AI Models¶
This document provides comprehensive documentation of the AI model architecture and prediction pipeline used in the CulicidaeLab Server for mosquito species identification.
Overview¶
CulicidaeLab employs a sophisticated machine learning pipeline for automated mosquito species identification from images.
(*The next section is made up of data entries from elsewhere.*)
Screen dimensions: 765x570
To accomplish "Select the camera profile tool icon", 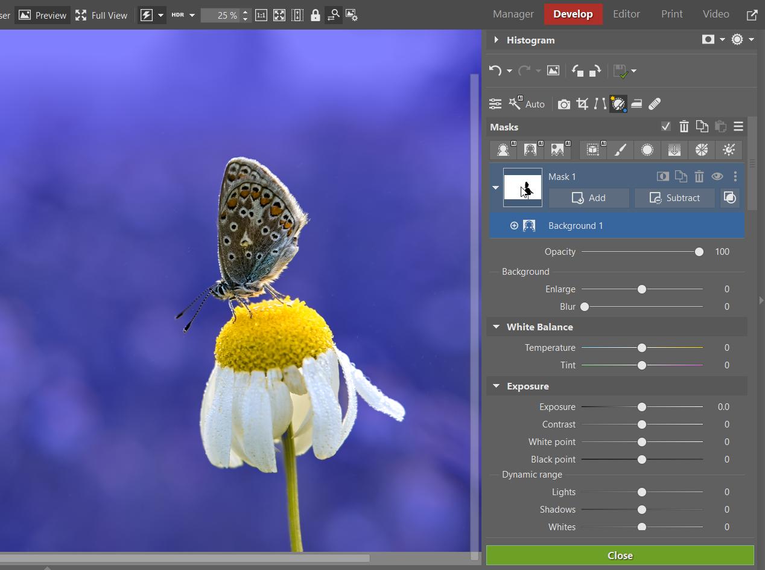I will point(563,103).
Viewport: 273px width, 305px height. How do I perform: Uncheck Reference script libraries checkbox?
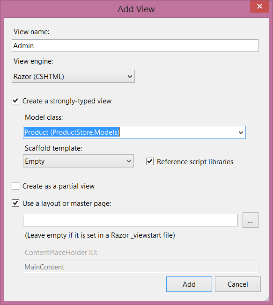(150, 161)
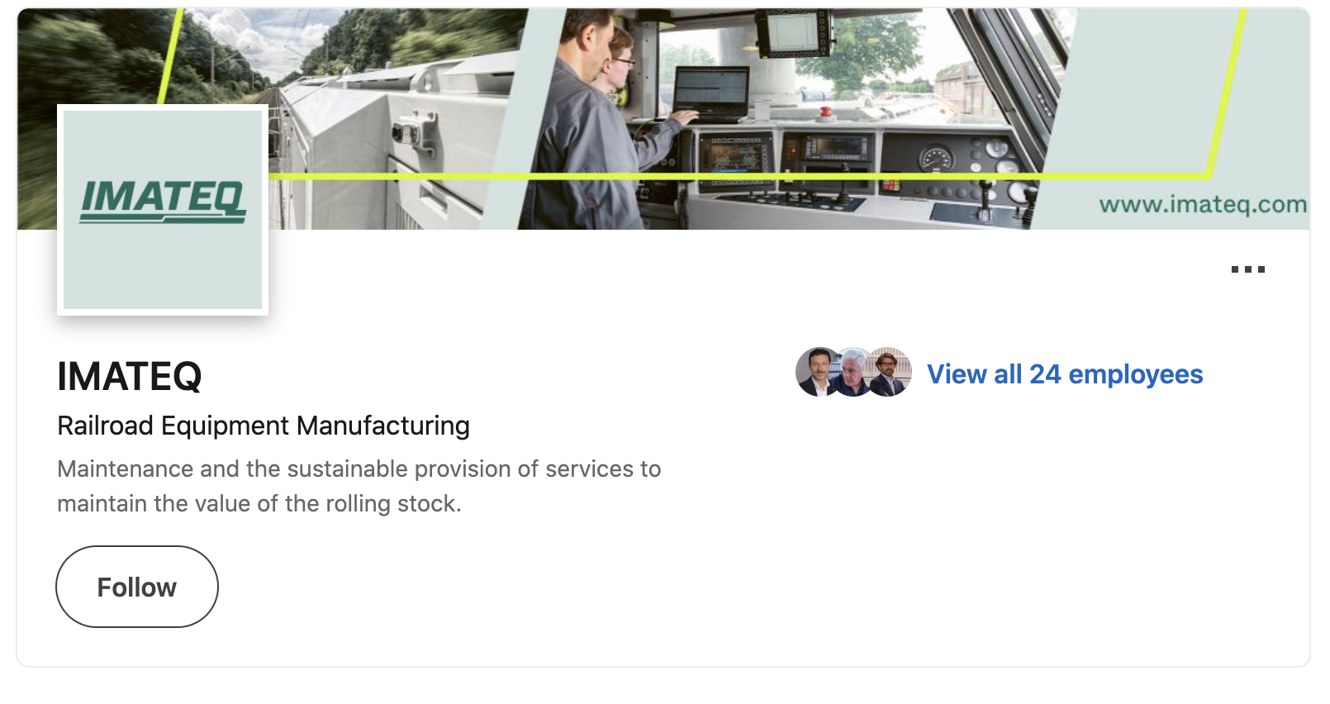Open the three-dot more options menu

(x=1247, y=269)
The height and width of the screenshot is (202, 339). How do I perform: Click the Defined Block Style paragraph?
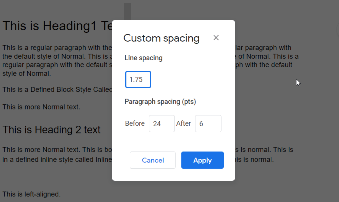[55, 89]
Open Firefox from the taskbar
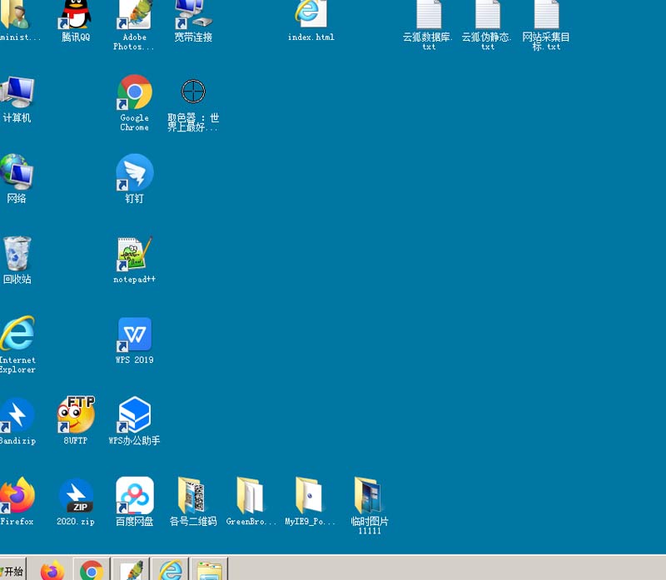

The system integrates the culicidaelab Python library (version ≥0.2.2) with FastAI (version 2.7.0-2.8.0) to provide accurate, real-time species classification.
Model Architecture¶
MosquitoClassifier¶
The core AI component is the MosquitoClassifier class from the culicidaelab library, which provides:
- Deep Learning Framework: Built on FastAI for robust image classification
- Pre-trained Models: Leverages transfer learning from established computer vision models
- Species-Specific Training: Trained on curated mosquito image datasets
- Confidence Scoring: Provides probability distributions across species classes
Model Configuration¶
class PredictionService:
def __init__(self):
self.model = None
self.model_loaded = False
self.lib_settings = get_settings()
self.save_predicted_images_enabled = app_settings.SAVE_PREDICTED_IMAGES
Key Configuration Parameters:¶
- Model Architecture: Configurable via
predictors.classifier.model_archsetting - Model Weights: Loaded from
predictors.classifier.filenamepath - Input Processing: Automatic image preprocessing and normalization
- Output Format: Structured prediction results with confidence scores
Prediction Pipeline¶
Image Processing Workflow¶
flowchart TD
A[Raw Image Input] --> B[Image Validation]
B --> C[Format Conversion]
C --> D[Preprocessing]
D --> E[Model Inference]
E --> F[Post-processing]
F --> G[Result Generation]
G --> H[Optional Image Storage] 1. Image Input and Validation¶
async def predict_species(self, image_data: bytes, filename: str):
"""Process image data for species prediction."""
image = Image.open(io.BytesIO(image_data)).convert("RGB")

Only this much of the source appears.